Study Finds Albumin Protects Against a Deadly Fungal Infection

A study published in Nature has revealed that albumin, the most abundant protein in human blood, plays an important role in defending the body against mucormycosis, a rare but often fatal fungal infection. The international research team was led by George Chamilos from the University of Crete and Institute of Molecular Biology and Biotechnology, with major contributions from Professor Ashraf Ibrahim and his team at The Lundquist Institute for Biomedical Innovation. 

Mucormycosis, sometimes known as “black fungus,” progresses rapidly and can be fatal in up to half of those affected. In some cases, diagnosis indicates a virtually certain outcome of death. The disease is caused by fungi belonging to the Mucorales group and surged in India during the COVID-19 pandemic, particularly among patients with diabetes, weakened immune systems, or malnutrition. 
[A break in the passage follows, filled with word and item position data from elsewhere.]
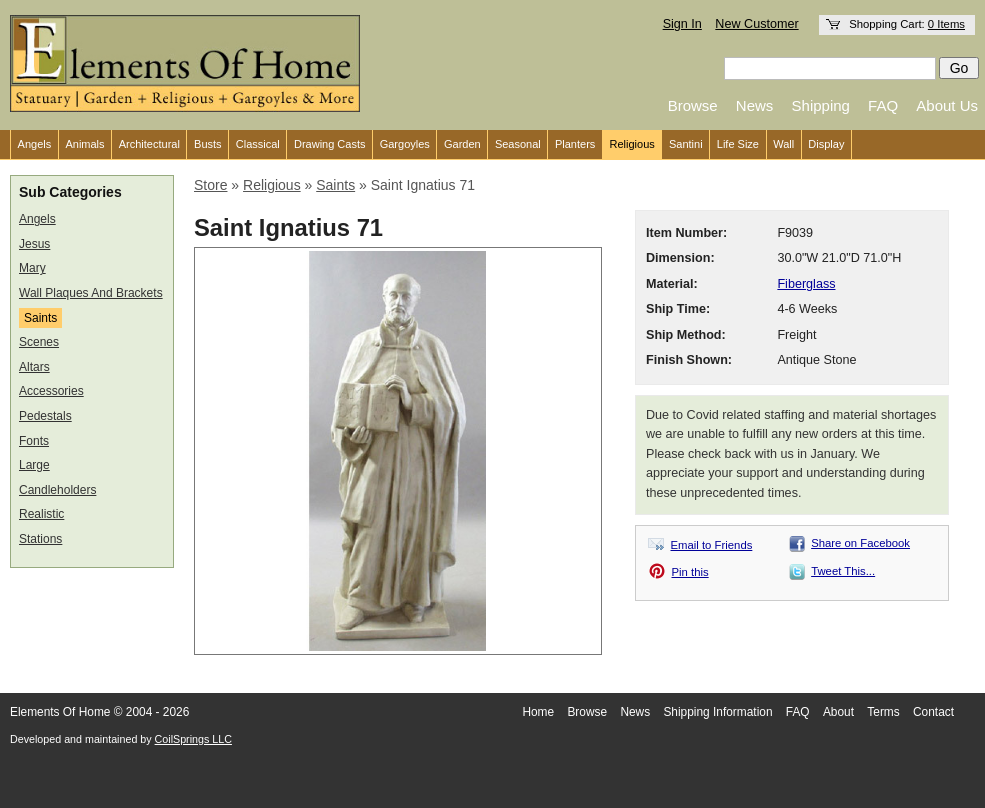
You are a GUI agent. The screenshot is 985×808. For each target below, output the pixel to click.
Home (538, 712)
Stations (40, 539)
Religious (632, 144)
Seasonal (518, 144)
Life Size (738, 144)
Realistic (41, 514)
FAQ (883, 105)
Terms (883, 712)
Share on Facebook (860, 543)
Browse (693, 105)
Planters (575, 144)
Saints (40, 318)
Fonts (34, 441)
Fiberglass (806, 284)
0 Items (946, 24)
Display (826, 144)
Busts (208, 144)
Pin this (690, 572)
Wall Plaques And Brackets (91, 293)
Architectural (149, 144)
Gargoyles (405, 144)
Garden (462, 144)
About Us (947, 105)
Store (210, 185)
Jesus (34, 244)
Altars (34, 367)
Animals (84, 144)
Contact (933, 712)
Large (34, 465)
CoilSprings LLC (193, 739)
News (755, 105)
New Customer (756, 24)
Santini (686, 144)
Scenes (39, 342)
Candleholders (57, 490)
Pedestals (45, 416)
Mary (32, 268)
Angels (35, 144)
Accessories (51, 391)
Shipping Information (717, 712)
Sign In (682, 24)
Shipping (821, 105)
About (838, 712)
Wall (783, 144)
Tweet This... (843, 571)
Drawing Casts (330, 144)
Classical (258, 144)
The study found that patients with mucormycosis consistently exhibited lower levels of albumin than those with other fungal infections. This condition, called hypoalbuminemia, was the strongest predictor of severe outcomes, including death, among different populations across multiple continents. According to Dr. Ibrahim, “This is a remarkable finding and has the potential to change the way clinicians care for mucormycosis.” The results indicate that hypoalbuminemia may serve as a biomarker for identifying individuals at risk. In such cases, patients could receive albumin loaded with free fatty acids to prevent infection before it develops, offering a targeted approach to managing this aggressive disease.
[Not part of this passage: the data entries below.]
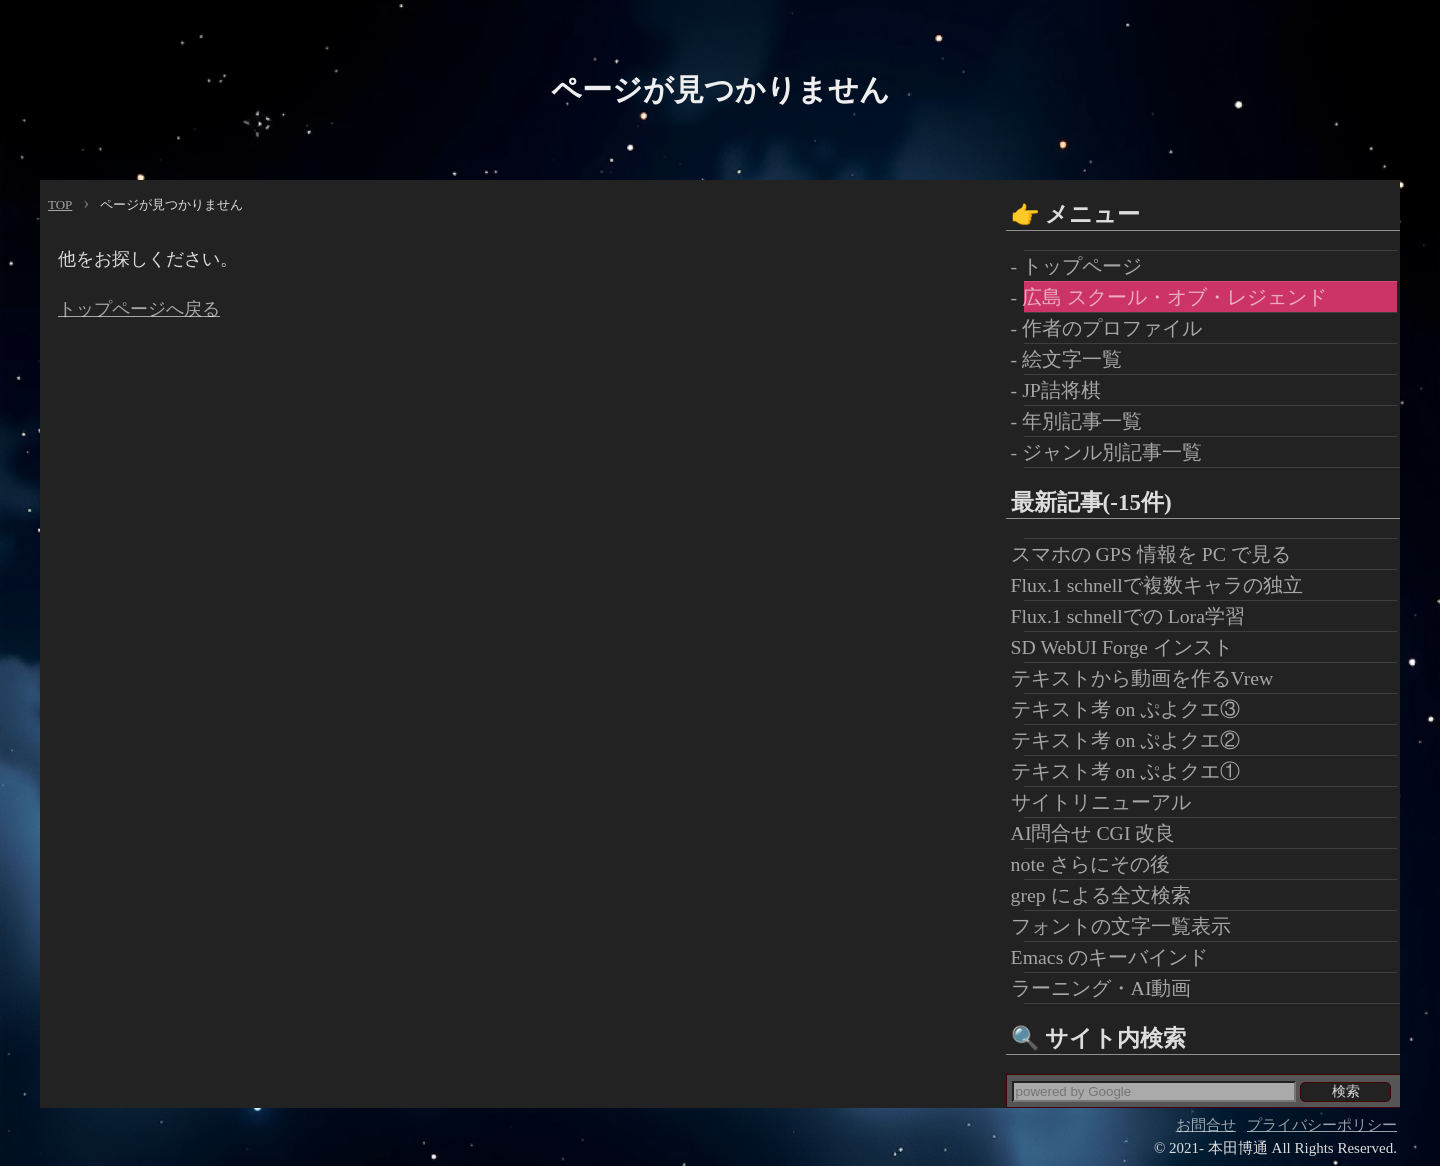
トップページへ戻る (139, 309)
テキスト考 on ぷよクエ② (1132, 740)
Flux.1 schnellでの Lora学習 (1134, 616)
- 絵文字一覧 (1073, 359)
“The study also tells us how albumin works on nullifying critical virulence factors including toxins and other fungal proteins involved in causing tissue damage and in aggressively invading human organs,” explained Dr. Ibrahim.  
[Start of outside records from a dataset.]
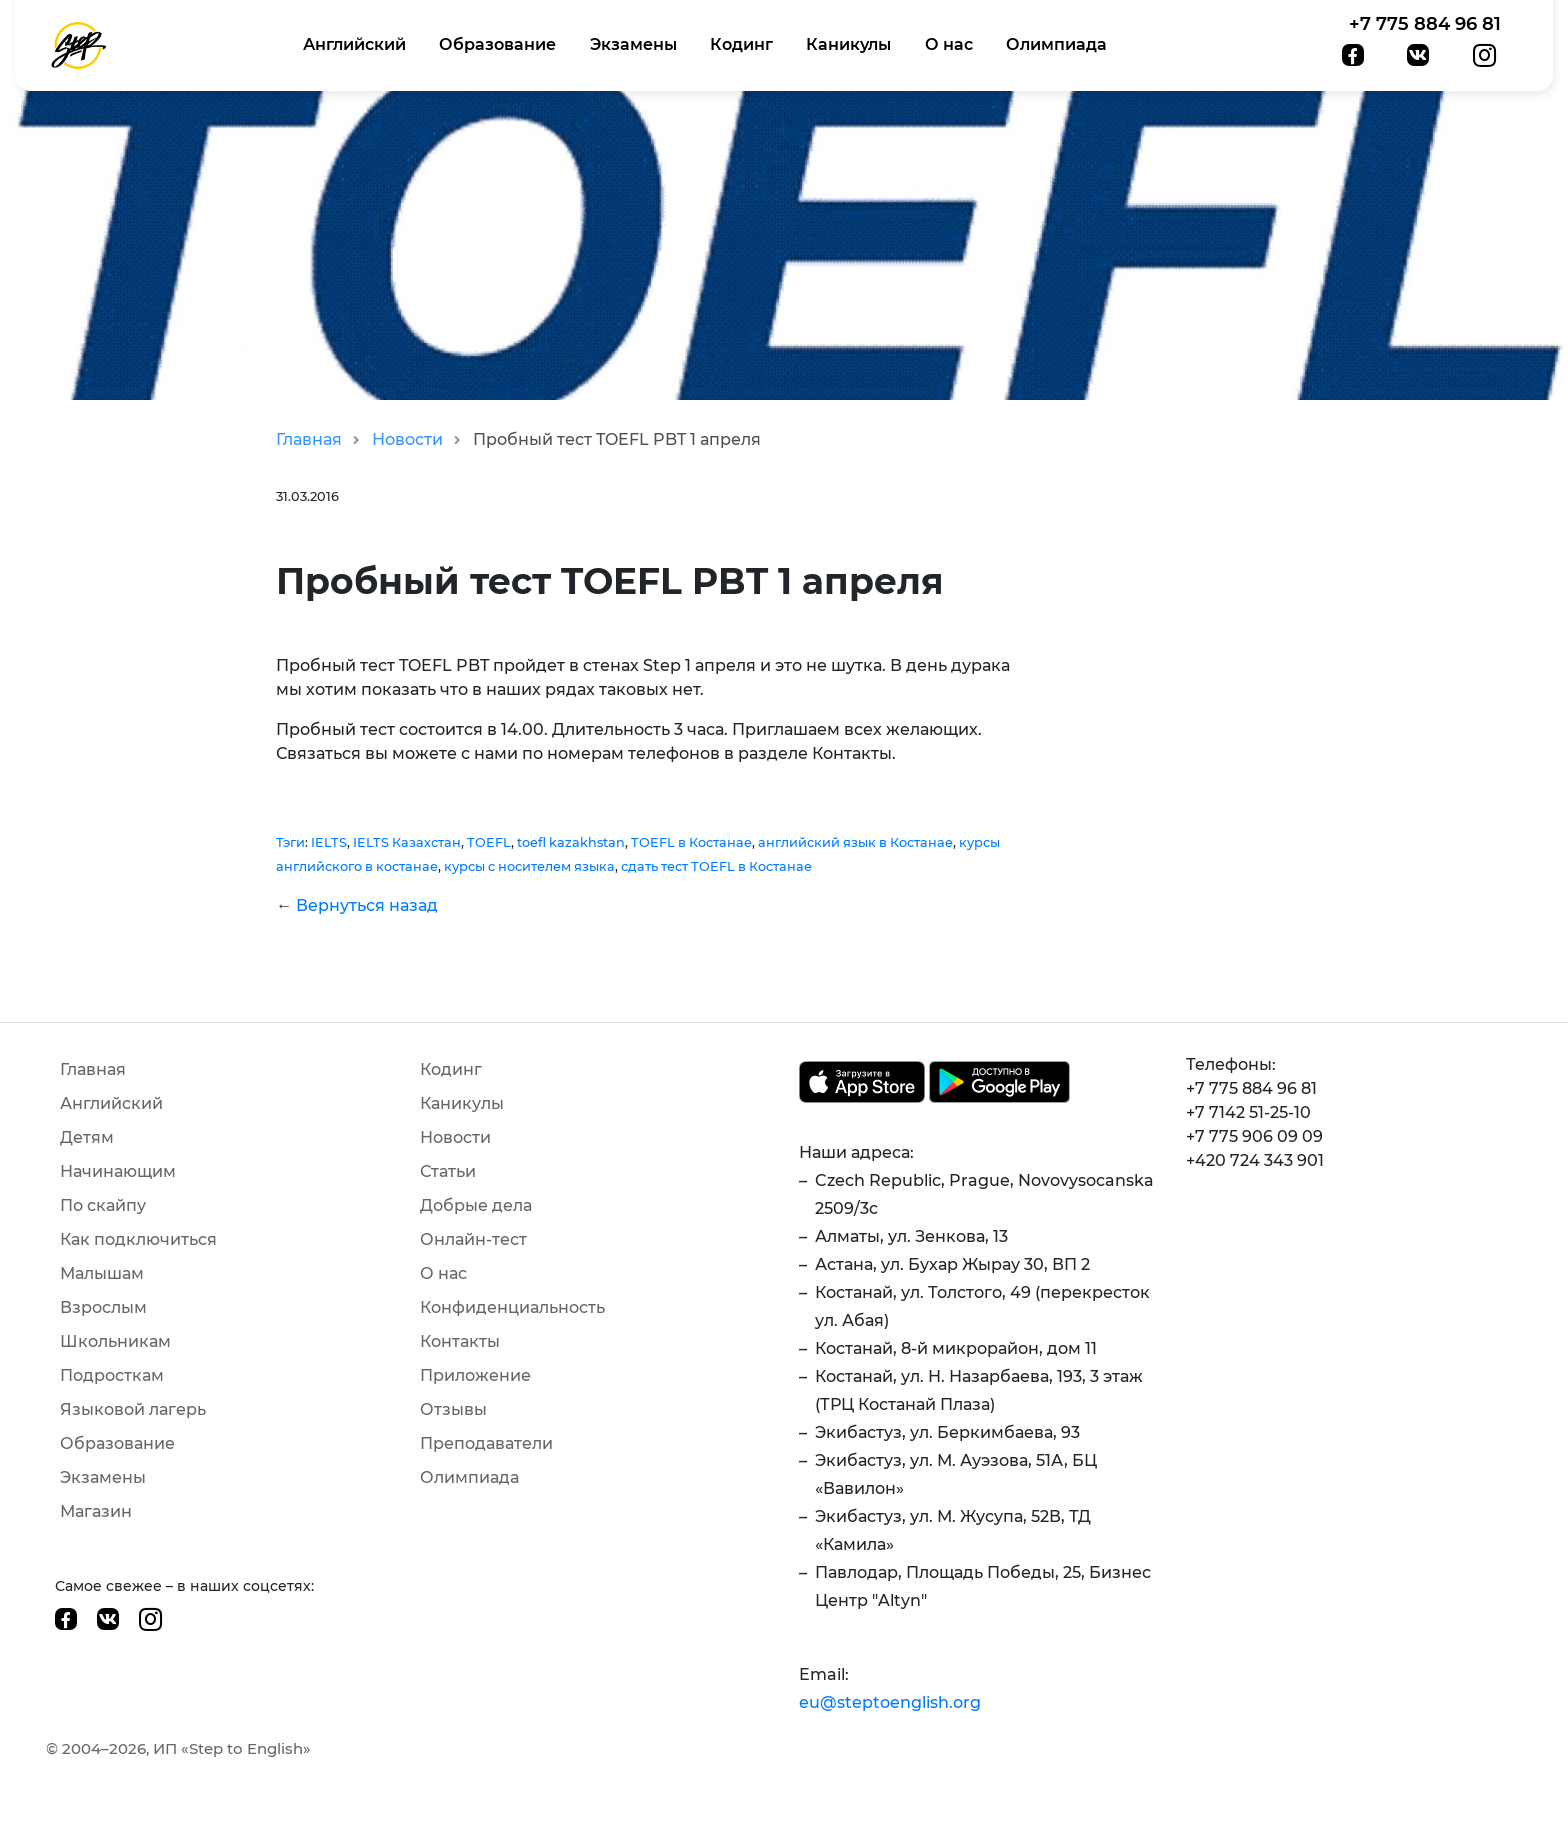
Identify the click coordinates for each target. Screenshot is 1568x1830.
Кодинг (741, 44)
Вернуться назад (367, 905)
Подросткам (112, 1375)
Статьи (448, 1171)
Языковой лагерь (133, 1409)
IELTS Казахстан (407, 842)
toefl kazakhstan (571, 842)
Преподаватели (486, 1443)
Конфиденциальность (512, 1307)
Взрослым (103, 1307)
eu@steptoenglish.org (890, 1702)
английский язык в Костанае (855, 842)
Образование (497, 44)
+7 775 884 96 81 (1425, 24)
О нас (949, 44)
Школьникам (115, 1341)
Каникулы (848, 44)
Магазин (96, 1511)
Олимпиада (1056, 44)
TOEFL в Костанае (691, 842)
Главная (309, 439)
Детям (87, 1137)
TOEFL (489, 842)
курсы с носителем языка (529, 866)
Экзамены (633, 44)
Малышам (102, 1273)
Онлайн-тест (473, 1239)
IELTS (329, 842)
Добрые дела (476, 1205)
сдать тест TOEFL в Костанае (716, 866)
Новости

The researchers demonstrated that albumin selectively inhibits Mucorales fungi while leaving other microbes unaffected. When albumin was removed from healthy blood samples, fungal growth increased significantly. Mice lacking albumin were highly susceptible to infection, while restoring albumin levels prevented disease. Further experiments showed that the protective effect stems from fatty acids bound to albumin, which disrupt fungal metabolism and block the production of proteins needed for tissue invasion. In patients, these fatty acids were found to be more heavily oxidized, possibly contributing to infection vulnerability.